_EXERCISE GOAL_
Line count for "will": tally the lines of the records below that contain it, and give only that number.
[Opening DATA LISTING section]
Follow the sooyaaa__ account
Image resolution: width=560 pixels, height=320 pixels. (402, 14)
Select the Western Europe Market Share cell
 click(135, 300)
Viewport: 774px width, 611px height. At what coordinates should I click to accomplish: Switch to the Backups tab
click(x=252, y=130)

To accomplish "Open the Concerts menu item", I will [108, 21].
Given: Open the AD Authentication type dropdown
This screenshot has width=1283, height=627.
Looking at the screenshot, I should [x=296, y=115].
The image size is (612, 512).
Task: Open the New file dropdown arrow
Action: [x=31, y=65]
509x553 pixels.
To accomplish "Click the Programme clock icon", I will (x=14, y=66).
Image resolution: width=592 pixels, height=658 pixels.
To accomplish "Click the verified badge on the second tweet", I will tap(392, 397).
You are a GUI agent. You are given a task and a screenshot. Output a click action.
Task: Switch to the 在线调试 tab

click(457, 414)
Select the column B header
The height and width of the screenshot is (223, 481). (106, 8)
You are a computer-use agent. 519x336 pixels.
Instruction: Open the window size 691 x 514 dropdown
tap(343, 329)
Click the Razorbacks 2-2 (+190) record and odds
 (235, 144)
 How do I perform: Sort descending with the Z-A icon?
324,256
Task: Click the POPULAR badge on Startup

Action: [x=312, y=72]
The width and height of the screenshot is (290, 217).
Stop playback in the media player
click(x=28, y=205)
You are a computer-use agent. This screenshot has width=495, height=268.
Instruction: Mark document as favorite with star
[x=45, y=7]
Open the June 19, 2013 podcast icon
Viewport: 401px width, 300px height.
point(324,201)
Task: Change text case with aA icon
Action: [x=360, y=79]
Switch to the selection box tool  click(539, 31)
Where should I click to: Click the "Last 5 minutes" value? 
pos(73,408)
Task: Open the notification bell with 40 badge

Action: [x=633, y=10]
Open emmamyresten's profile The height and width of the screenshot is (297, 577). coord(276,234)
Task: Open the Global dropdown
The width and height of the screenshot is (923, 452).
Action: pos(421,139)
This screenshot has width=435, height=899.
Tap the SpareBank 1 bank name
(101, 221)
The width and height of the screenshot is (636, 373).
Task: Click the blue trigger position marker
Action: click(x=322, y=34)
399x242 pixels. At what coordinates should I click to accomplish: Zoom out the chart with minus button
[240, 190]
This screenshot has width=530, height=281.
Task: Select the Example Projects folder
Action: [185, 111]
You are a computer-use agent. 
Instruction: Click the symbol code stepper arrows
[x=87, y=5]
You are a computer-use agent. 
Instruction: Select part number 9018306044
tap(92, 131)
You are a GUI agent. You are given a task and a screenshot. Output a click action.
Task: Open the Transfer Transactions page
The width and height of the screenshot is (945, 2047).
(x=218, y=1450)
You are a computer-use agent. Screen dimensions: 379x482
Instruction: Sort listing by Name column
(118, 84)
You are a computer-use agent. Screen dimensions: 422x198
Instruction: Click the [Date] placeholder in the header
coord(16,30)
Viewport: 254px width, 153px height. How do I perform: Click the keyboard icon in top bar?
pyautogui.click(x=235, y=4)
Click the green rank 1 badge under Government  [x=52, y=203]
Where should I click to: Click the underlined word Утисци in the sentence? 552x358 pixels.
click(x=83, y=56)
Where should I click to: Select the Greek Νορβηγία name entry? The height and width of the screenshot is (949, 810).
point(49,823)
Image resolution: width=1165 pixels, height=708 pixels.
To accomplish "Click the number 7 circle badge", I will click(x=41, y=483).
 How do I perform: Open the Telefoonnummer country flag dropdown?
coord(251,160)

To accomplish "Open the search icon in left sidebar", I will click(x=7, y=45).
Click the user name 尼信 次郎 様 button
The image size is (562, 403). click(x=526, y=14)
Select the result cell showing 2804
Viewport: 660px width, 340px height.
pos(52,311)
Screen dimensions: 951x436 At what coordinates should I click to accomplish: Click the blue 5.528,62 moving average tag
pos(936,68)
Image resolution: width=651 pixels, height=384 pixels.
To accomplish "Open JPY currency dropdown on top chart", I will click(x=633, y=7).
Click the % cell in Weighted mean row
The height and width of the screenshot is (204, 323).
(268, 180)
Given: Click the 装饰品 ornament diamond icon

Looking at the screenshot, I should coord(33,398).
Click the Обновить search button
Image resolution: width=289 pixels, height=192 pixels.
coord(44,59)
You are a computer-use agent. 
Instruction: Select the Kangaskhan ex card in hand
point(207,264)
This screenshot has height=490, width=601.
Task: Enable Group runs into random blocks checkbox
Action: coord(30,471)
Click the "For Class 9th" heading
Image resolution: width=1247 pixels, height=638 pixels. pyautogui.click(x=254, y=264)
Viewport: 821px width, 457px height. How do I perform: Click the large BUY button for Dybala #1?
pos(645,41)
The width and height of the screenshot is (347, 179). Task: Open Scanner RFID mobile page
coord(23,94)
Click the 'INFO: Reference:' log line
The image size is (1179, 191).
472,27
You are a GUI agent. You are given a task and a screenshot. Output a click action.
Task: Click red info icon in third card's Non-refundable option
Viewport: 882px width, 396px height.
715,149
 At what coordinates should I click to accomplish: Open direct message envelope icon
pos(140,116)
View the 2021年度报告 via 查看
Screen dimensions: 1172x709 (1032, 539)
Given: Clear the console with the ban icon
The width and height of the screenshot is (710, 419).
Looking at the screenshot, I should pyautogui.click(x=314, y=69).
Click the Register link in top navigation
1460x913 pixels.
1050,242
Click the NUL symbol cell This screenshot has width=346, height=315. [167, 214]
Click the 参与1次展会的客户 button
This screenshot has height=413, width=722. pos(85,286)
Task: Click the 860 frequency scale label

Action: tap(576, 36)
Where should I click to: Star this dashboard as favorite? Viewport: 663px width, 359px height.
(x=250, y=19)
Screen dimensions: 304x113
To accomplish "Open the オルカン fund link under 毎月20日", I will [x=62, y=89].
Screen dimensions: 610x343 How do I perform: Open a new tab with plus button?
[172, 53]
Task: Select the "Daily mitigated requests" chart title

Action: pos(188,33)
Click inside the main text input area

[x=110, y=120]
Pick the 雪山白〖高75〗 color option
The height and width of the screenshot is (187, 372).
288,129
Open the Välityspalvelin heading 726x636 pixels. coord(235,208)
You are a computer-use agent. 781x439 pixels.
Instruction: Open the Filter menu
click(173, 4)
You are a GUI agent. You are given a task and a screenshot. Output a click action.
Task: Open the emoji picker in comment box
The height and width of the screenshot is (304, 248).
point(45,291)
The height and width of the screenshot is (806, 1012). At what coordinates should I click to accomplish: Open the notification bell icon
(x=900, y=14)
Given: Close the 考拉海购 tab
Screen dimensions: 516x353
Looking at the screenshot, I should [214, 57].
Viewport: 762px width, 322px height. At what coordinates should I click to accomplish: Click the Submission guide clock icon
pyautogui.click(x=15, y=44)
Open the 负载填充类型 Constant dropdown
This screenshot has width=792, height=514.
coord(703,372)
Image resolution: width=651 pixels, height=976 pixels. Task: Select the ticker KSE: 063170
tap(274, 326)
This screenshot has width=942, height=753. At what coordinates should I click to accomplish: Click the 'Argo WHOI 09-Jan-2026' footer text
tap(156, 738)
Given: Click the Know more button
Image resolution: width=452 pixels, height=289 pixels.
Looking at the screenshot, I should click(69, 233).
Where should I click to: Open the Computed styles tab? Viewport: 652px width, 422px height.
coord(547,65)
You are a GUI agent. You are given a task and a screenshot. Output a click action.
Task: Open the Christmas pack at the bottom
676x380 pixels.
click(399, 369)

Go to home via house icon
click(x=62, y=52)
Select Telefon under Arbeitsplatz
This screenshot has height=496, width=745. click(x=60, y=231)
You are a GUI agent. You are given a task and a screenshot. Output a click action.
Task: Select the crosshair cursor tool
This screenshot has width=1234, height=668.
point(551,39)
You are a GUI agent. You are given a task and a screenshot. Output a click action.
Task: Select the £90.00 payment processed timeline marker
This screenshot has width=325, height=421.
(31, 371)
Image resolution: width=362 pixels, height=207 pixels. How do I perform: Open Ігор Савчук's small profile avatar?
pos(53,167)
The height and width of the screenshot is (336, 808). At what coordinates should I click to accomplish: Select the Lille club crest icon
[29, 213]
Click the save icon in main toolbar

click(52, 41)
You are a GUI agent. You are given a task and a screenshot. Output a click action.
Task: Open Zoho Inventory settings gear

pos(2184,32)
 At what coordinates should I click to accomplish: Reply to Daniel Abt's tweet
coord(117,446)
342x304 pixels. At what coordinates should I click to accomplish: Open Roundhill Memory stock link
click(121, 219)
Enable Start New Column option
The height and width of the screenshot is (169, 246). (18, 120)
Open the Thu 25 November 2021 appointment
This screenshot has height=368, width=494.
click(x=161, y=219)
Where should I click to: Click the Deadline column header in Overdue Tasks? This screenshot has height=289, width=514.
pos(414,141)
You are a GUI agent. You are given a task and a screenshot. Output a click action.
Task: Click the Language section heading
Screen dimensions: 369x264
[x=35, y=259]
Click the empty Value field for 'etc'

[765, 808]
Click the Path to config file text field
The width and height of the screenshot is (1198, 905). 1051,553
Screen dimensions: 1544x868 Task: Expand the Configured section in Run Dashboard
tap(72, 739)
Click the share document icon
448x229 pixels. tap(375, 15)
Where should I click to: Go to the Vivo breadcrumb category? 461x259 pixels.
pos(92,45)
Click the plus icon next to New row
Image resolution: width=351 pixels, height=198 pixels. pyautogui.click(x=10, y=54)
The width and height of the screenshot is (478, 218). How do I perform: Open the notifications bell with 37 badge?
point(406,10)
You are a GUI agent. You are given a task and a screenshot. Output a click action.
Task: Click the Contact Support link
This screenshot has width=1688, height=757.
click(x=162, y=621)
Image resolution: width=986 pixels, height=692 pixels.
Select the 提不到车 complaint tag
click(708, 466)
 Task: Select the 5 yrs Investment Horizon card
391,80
[Closing DATA LISTING section]
_WRITTEN REPLY_
7